In many similar cases, the evidence suggests that changes in climate are occurring faster, and with more intensity, than the IPCC have predicted. It is not credible to suggest the reports were biased in favour of the theory of anthropogenic global warming when the evidence demonstrates the IPCC were, in fact, so cautious.
In fact, there is evidence however to suggest that the exact opposite is actually the case, both in terms of the scientific evidence itself (see below) and the way the work of the IPCC is reported. A recent study (Freudenburg 2010) investigated what it calls 'the Asymmetry of Scientific Challenge', the phenomenon in which reports on science fail to evaluate all outcomes, favoring certain probabilities while ignoring others. They found that "...new scientific findings were more than twenty times as likely to support the ASC perspective [that disruption through AGW may be far worse than the IPCC has suggested] than the usual framing of the issue in the U.S. mass media".
Claims that the IPCC is alarmist are not supported by evidence, and there are clear indications that the opposite may be the case.
https://www.skepticalscience.com/ipcc-s ... sensus.htm
AgentR11 wrote:So... why?
Lets look at your building lifecycle.
Site selection
construction
occupancy
remodel
occupancy
abandonment / replacement / demolition
This generally happens over a cycle of 30-50 yrs depending on the durability/use of the building, but 30yrs is a perfectly reasonable, and economically justifiable lifespan.
30 Years is not reasonable. Right now commercial buildings are depreciated over 39 years. It doesn't pencil out when depreciated assets become worthless once sold. Not in a slow growth economy and a especially in a no growth economy where the books won't matter.
And it's not just the buildings and the property, but the infrastructure that surrounds them. Access to major seaports will eventually become a lost effort. The Port of Houston alone contributes about 1,800,000 jobs throughout TX. Let's also not forget the transport and the refineries of oil here as well.
AgentR11 wrote:Why?
net PV. the decision about the buildings, cost, earnings, etc; are analyzed in terms of net present value. Present value basically acknowledges that the $100 you make or spend 30 yrs from now is worth no where near as much to you, right now, as the $100 you spend or make today.

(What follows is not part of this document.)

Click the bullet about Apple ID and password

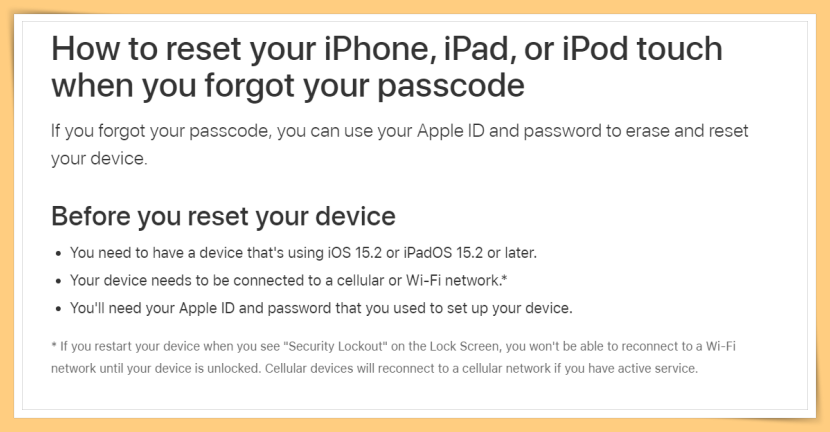321,308
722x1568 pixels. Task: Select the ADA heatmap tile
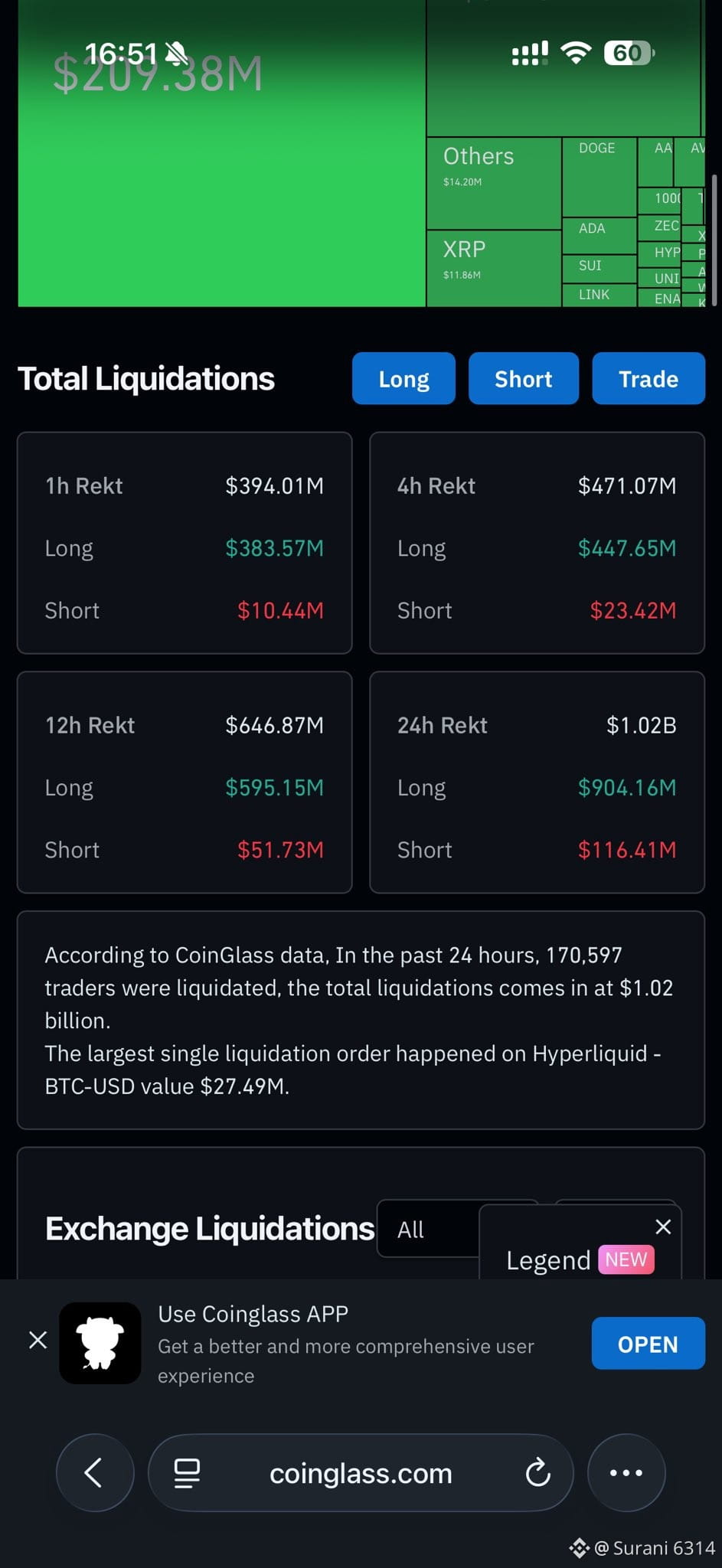[599, 236]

So while the ice melt and SLR accelerate; the value of the building decelerates almost in lock step. To put perfectly bluntly; it flat does not matter that a thirty year old building is inundated; it would only matter if you did some really high dollar remodel just before inundation; but you can no longer insure nor get financing for properties/remodel which have a realistic likelihood of being inundated soon.

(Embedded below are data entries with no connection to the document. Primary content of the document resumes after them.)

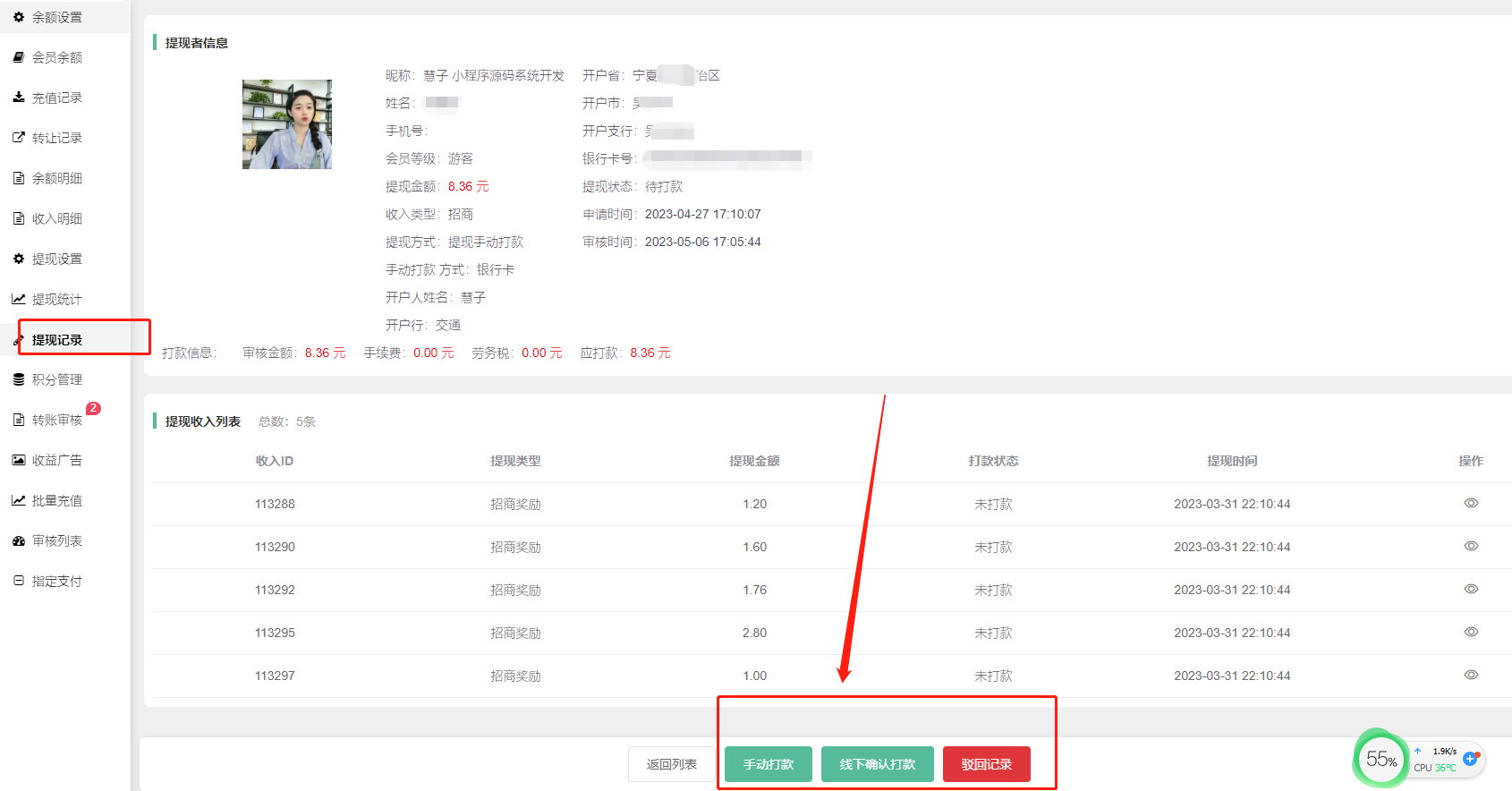Go to 会员余额 page
The image size is (1512, 791).
pos(57,57)
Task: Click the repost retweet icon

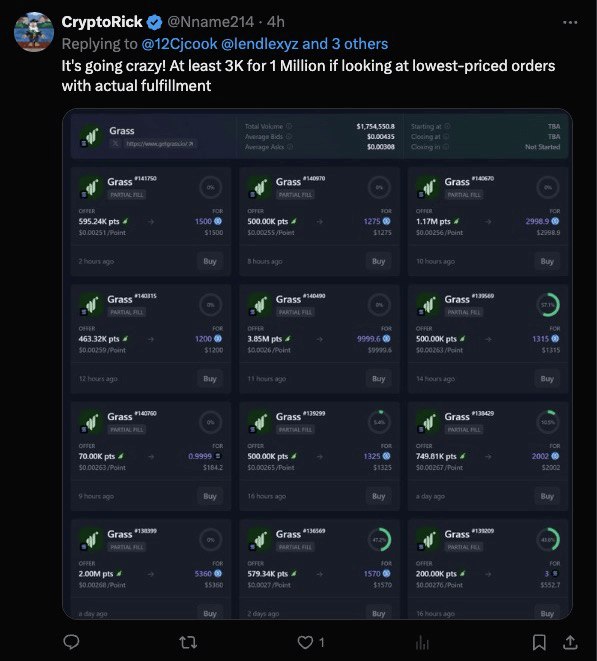Action: click(x=188, y=642)
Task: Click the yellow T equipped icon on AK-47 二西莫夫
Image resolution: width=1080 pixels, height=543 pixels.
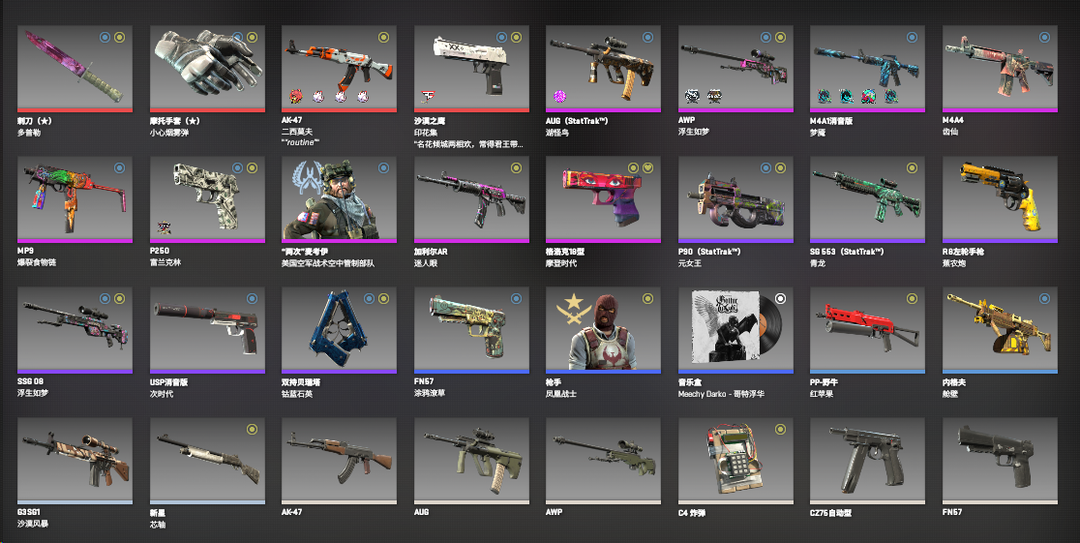Action: pyautogui.click(x=384, y=37)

Thus, once a building is within the flood plain, which is periodically, (and in Texas harshly), redrawn to account for climate/subsidence/water drainage changes; its cycle is over; and its lifespan will come to an end very shortly, whether it gets flooded or not.
So by the time SLR actually EATS the building?
no one will be there.
no industrial capacity will be dependent on it.
the activity will have moved years before.
You're making an assumption that everything else in the government, financial, insurance and real estate markets is working just fine when all that happens. Guess what, it won't be. Any endangered property, flooded or not will become worthless as it cannot be insured, financed, let alone find a client to buy it. You also won't be able to pick up sticks and move since the infrastructure, for one thing won't be there, either will the resources both materially and financially to rebuild.
AgentR11 wrote:Hansen's paper(1) is compatible with, and supportive of this process. At each point in time going forward, the change in the rate (ie, acceleration) is smooth and known, and produces a knowable level for MSL, and thus, a knowable flood plain map. At no point, even with Hansen's numbers, will a new, high value, 0-50 yr building be constructed in a location which will be inundated by SLR and storm surge; during its 30 yr economic life.
See above. I'm sure the oil industry will be happy to move all their refineries from the coast to say places like OK. No problem.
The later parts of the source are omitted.